**Task directions:**
When copying the data below, keep only the lines from the one with "How do I perform: Open" through the one with "Task: Click the icon beside 招聘求职 panel header", word for word, and skip the pictures.

**Material provided:**
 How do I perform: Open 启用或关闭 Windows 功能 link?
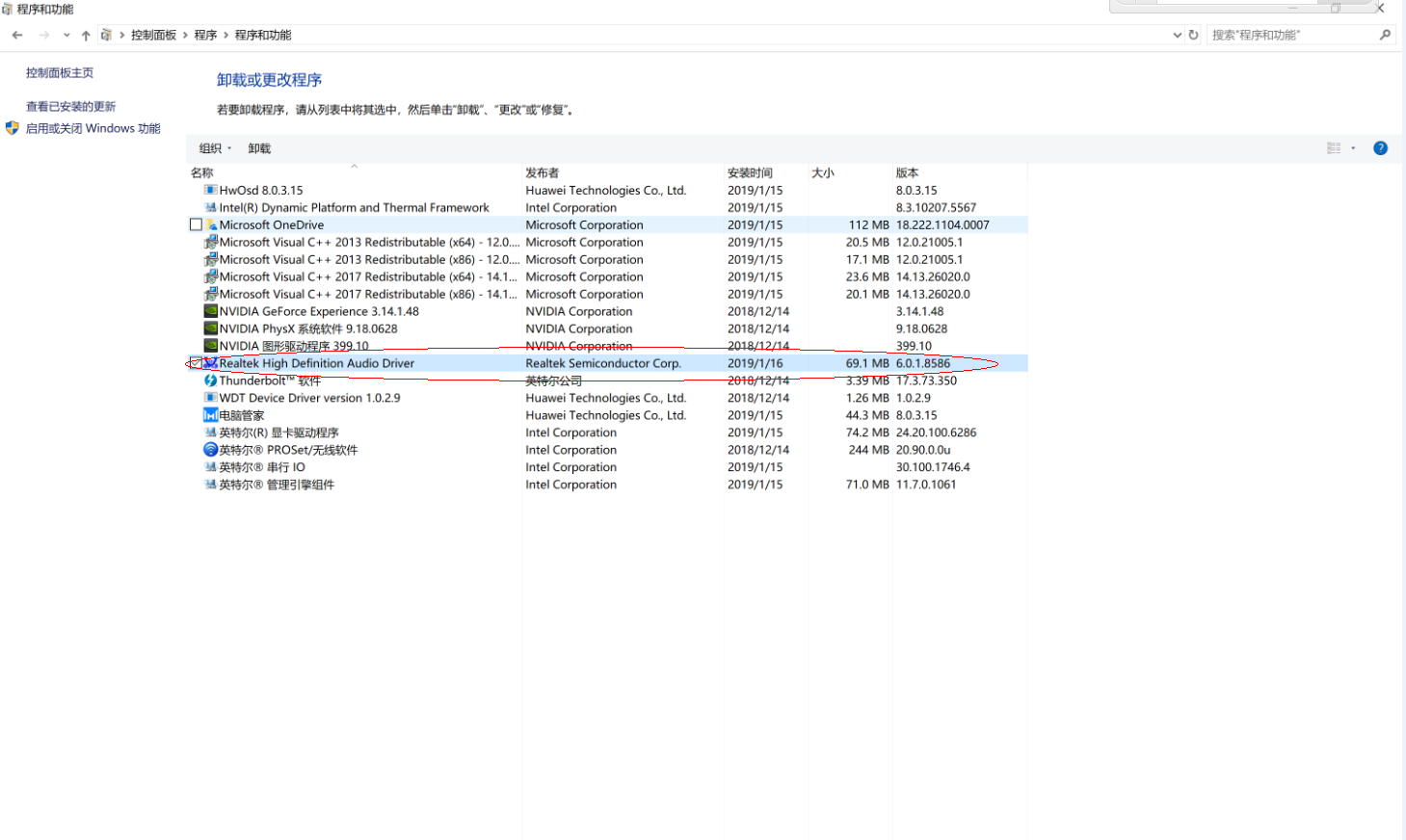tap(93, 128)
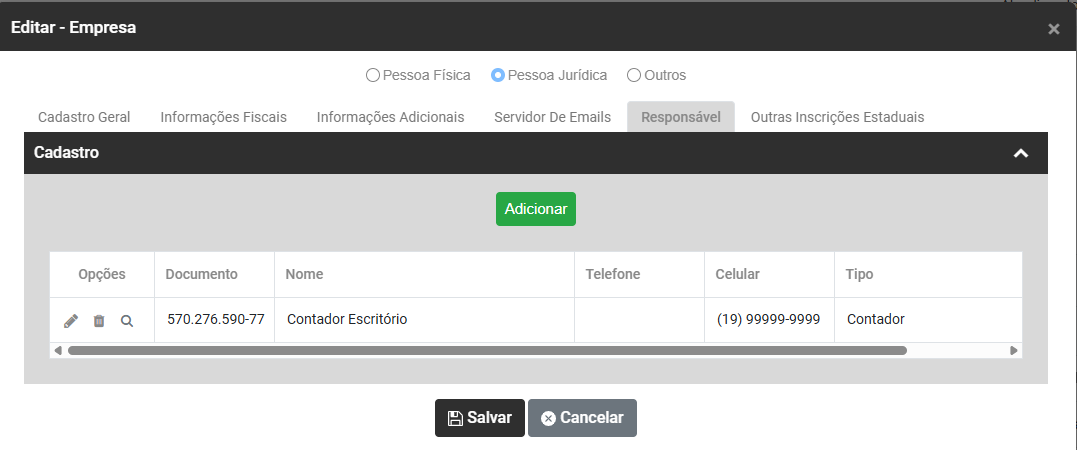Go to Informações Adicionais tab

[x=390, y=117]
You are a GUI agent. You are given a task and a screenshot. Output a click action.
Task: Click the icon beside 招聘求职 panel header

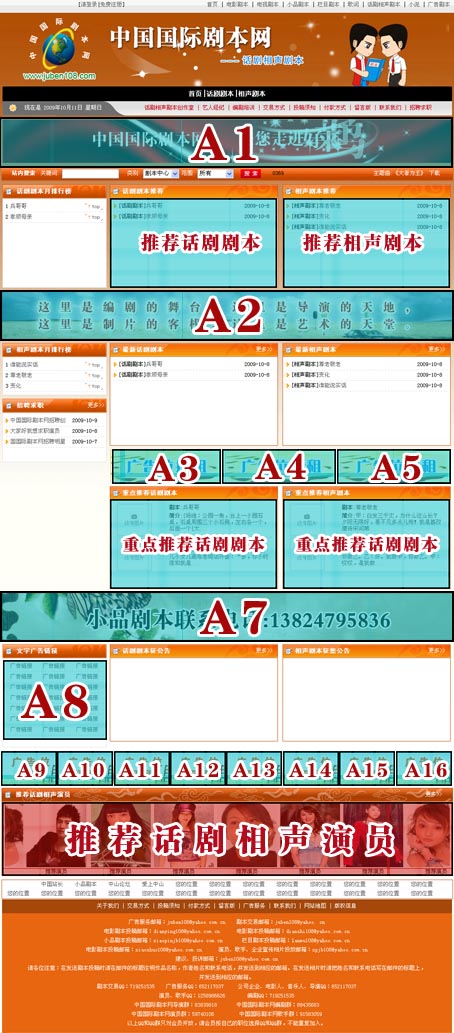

...

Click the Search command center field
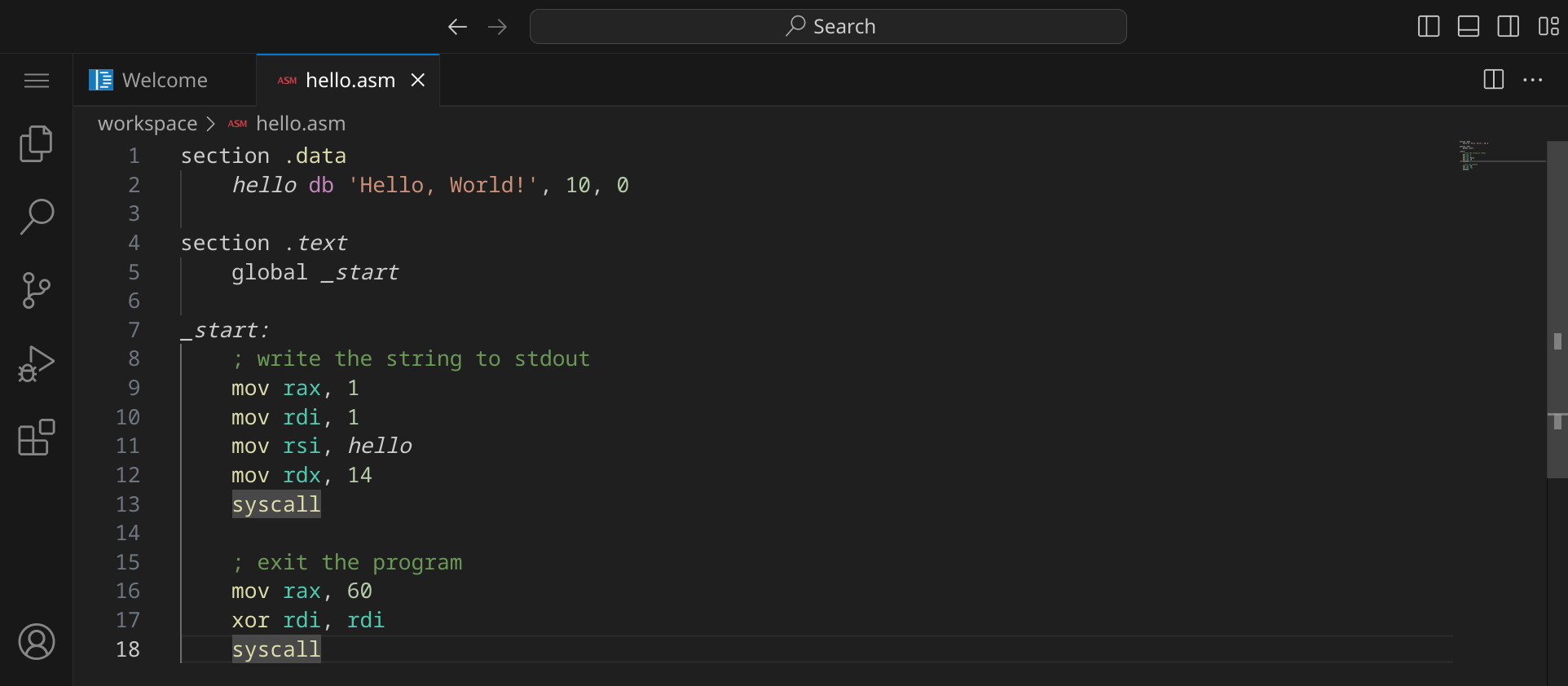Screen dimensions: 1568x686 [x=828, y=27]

---

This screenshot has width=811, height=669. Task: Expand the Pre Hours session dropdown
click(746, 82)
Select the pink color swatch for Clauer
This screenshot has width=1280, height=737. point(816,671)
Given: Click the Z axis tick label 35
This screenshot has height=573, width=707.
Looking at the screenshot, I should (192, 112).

**Your response:**
 How do I perform: Open 启用或关闭 Windows 功能 link?
tap(93, 128)
Go to Informações Adicionais tab

[x=390, y=117]
You are a GUI agent. You are given a task and a screenshot. Output a click action.
Task: Click the icon beside 招聘求职 panel header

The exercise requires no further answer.